Task set:
1. What is the Spanish translation of this sentence from the passage about McBride's appeal: "The parties agreed that McBride should be held responsible for 20 to 35 grams of crack cocaine."
2. Can you reproduce the passage about McBride's appeal word for word, beginning at the words "I. Background" and stopping after "presentence report (PSR)."?

McBride appeals, arguing that (1) the FSA retroactively applies to him because the
mandatory minimum sentence he is serving no longer furthers a valid legislative
purpose, (2) equal protection principles require retroactive application of the FSA, and
(3) the district court abused its discretion in denying his second request for a
continuance.

                                     I. Background
       McBride entered into an agreement with the government to plead guilty to
possessing with intent to distribute five or more grams of crack cocaine, in violation
of §§ 841(a)(1) and (b)(1). The parties agreed that McBride should be held responsible
for 20 to 35 grams of crack cocaine. At the time of McBride's offense, possessing with
intent to distribute five or more grams of crack cocaine was subject to a statutory
minimum sentence of five years' imprisonment and a statutory maximum sentence of
40 years' imprisonment. In his plea agreement, McBride confirmed his understanding
that pleading guilty "exposed [him] to imprisonment of 5 to 40 years." The district
court accepted McBride's guilty plea but deferred approval of the plea agreement
pending review of the presentence report (PSR).

Dataset content:
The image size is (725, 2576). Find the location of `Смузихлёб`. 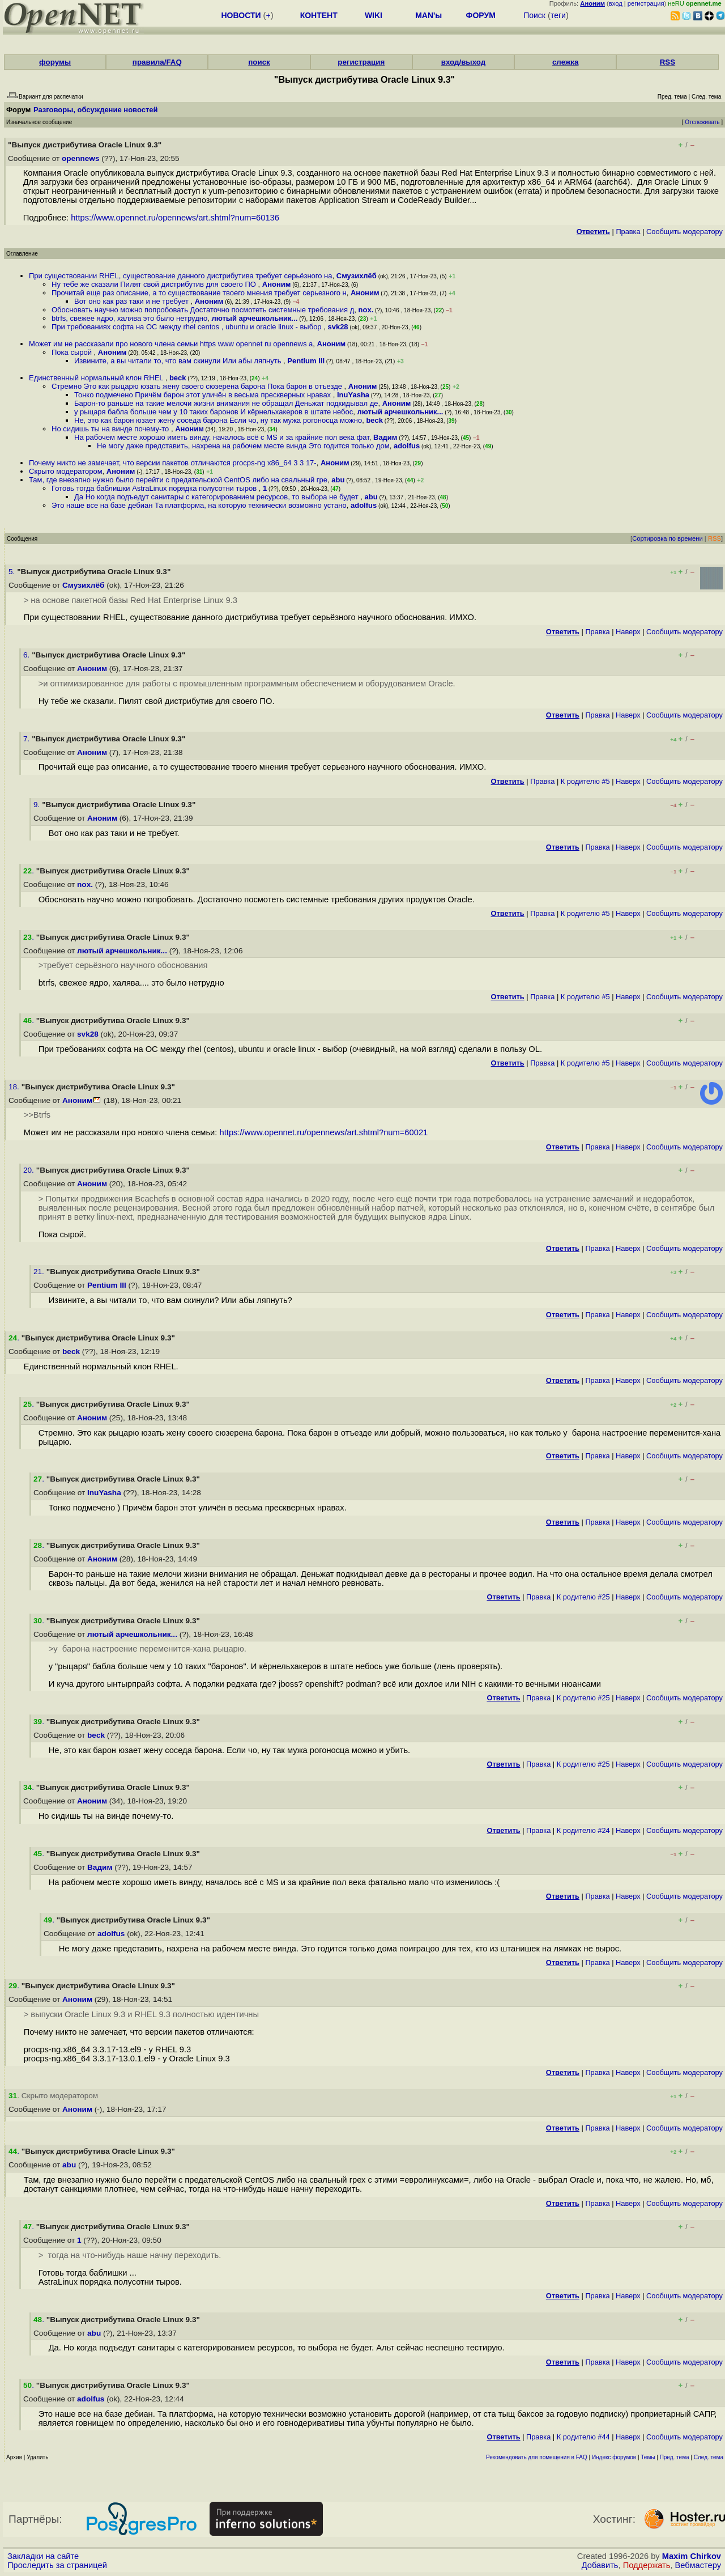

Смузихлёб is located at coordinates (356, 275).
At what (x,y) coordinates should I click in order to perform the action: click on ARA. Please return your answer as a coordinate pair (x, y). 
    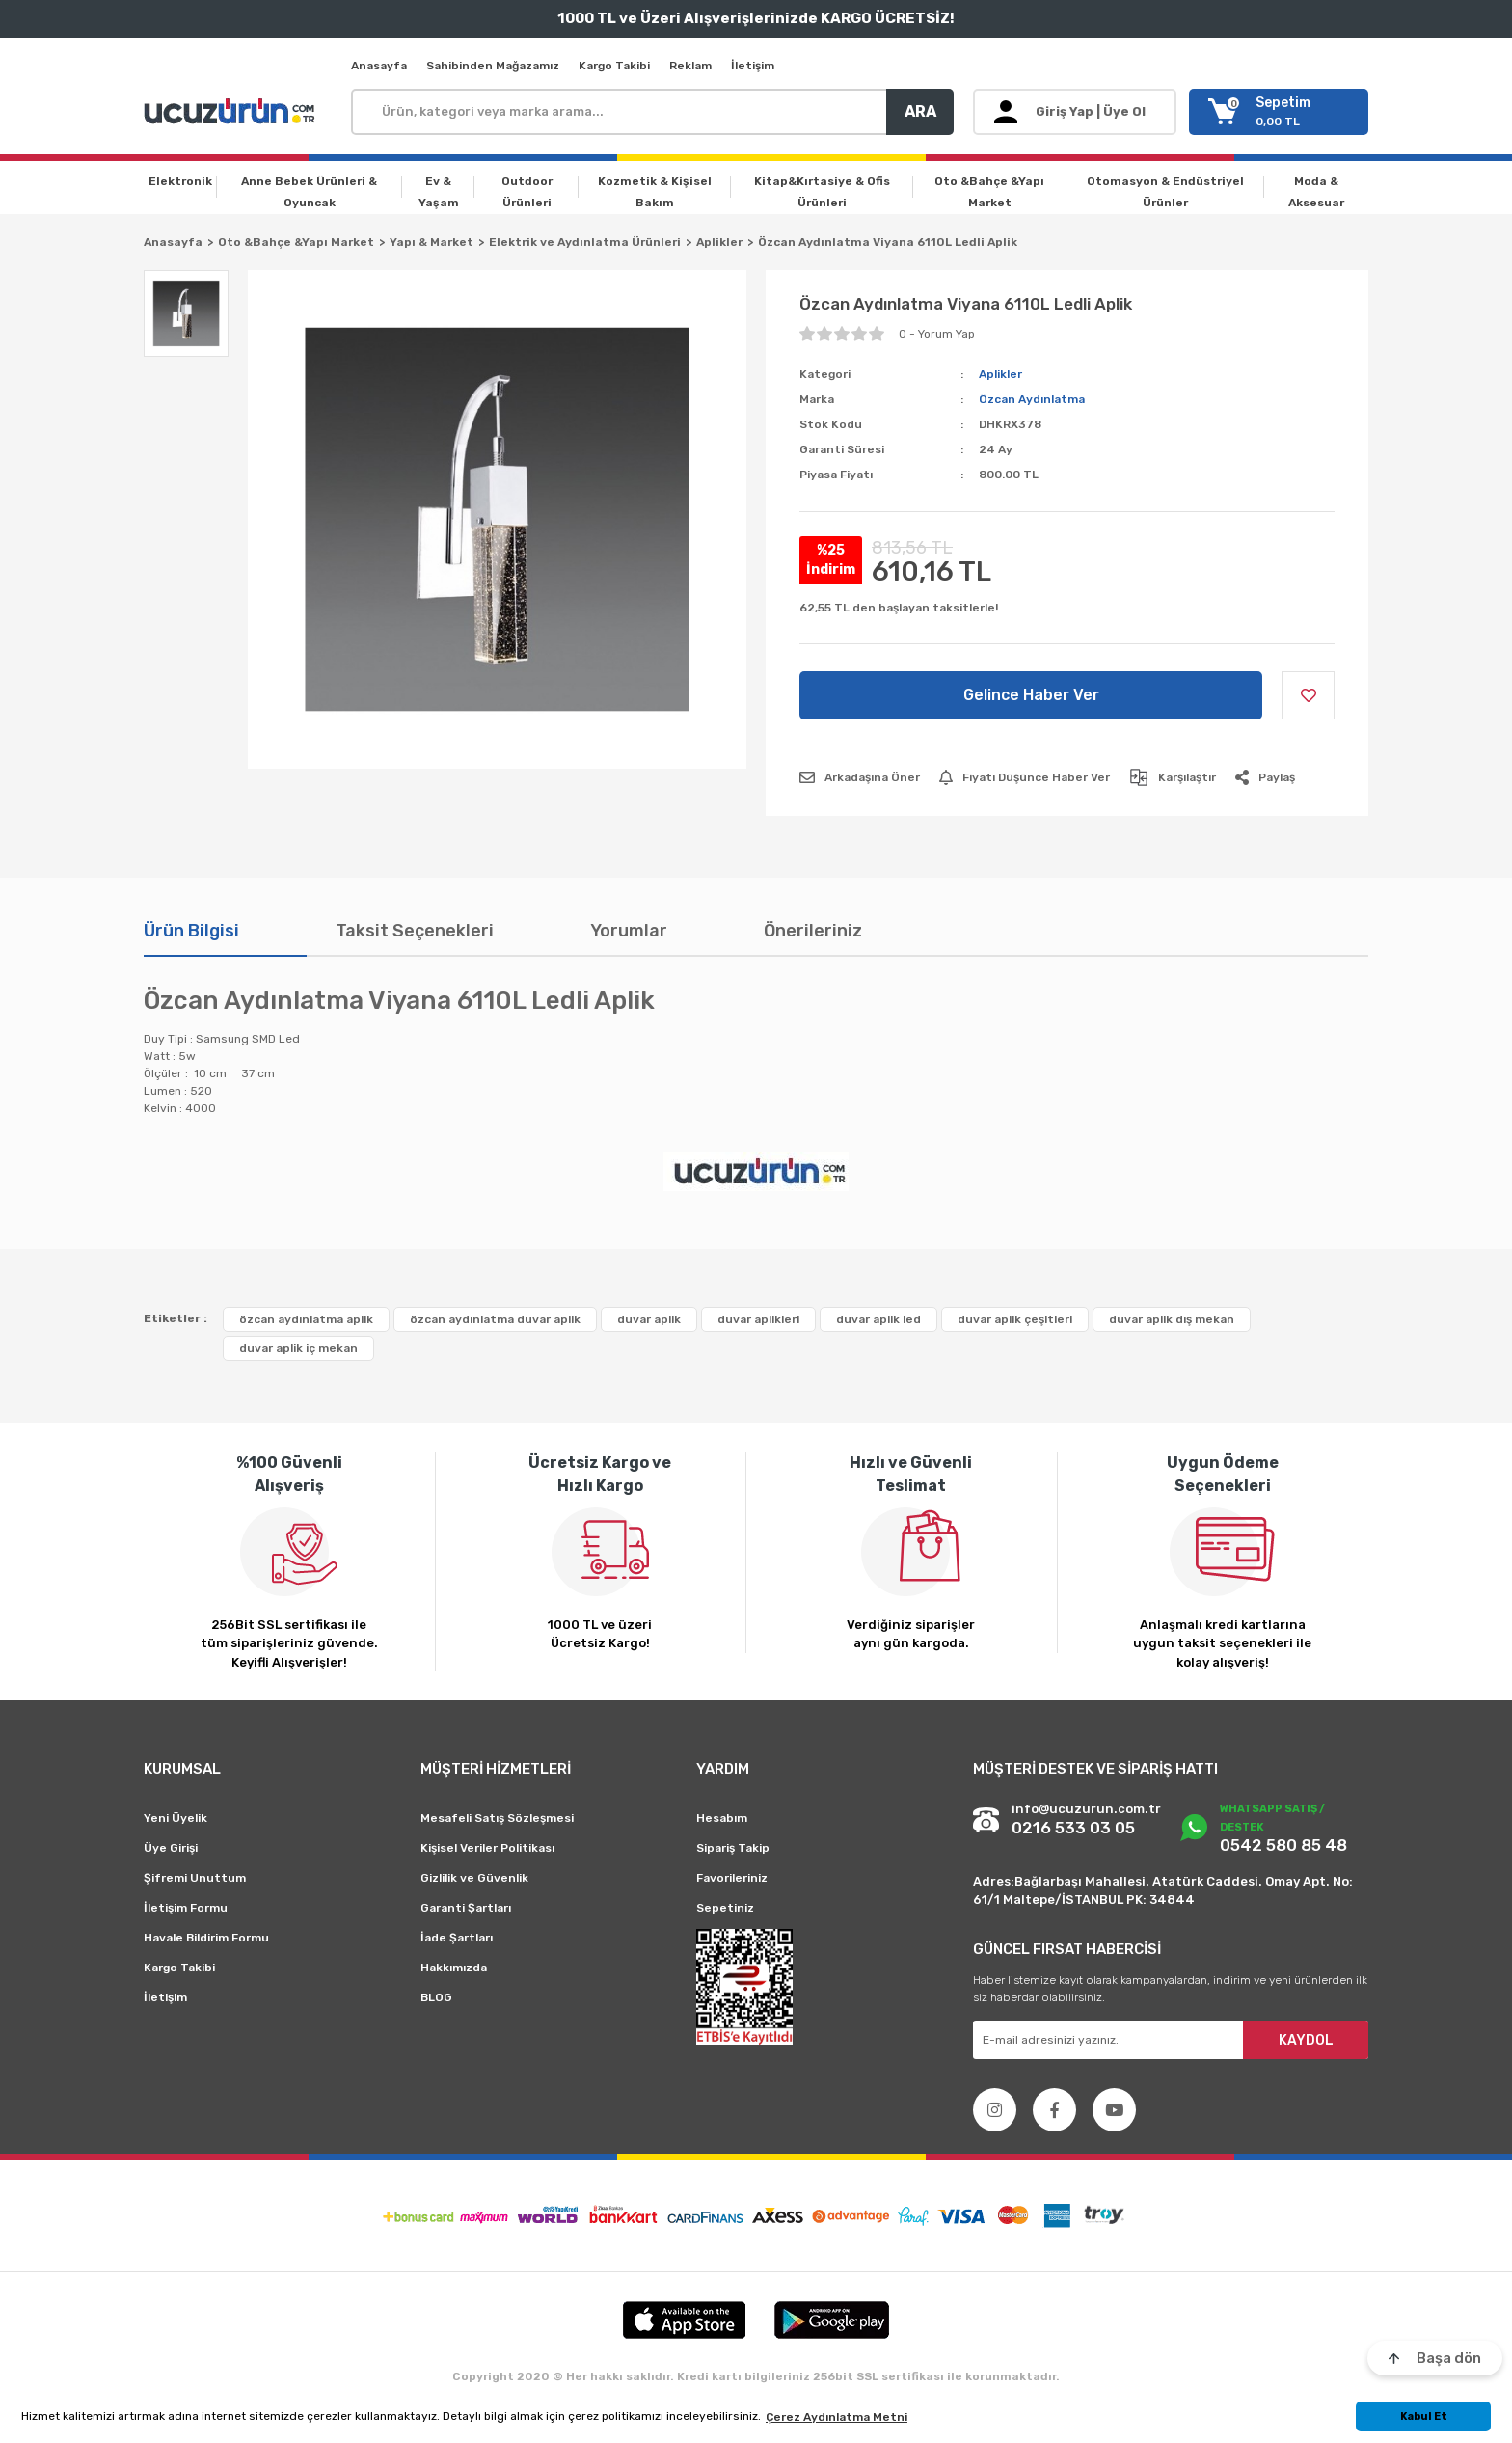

Solutions to the exercise:
1. Las partes acordaron que McBride debía ser considerado responsable de entre 20 y 35 gramos de cocaína crack.

2.
I. Background
       McBride entered into an agreement with the government to plead guilty to
possessing with intent to distribute five or more grams of crack cocaine, in violation
of §§ 841(a)(1) and (b)(1). The parties agreed that McBride should be held responsible
for 20 to 35 grams of crack cocaine. At the time of McBride's offense, possessing with
intent to distribute five or more grams of crack cocaine was subject to a statutory
minimum sentence of five years' imprisonment and a statutory maximum sentence of
40 years' imprisonment. In his plea agreement, McBride confirmed his understanding
that pleading guilty "exposed [him] to imprisonment of 5 to 40 years." The district
court accepted McBride's guilty plea but deferred approval of the plea agreement
pending review of the presentence report (PSR).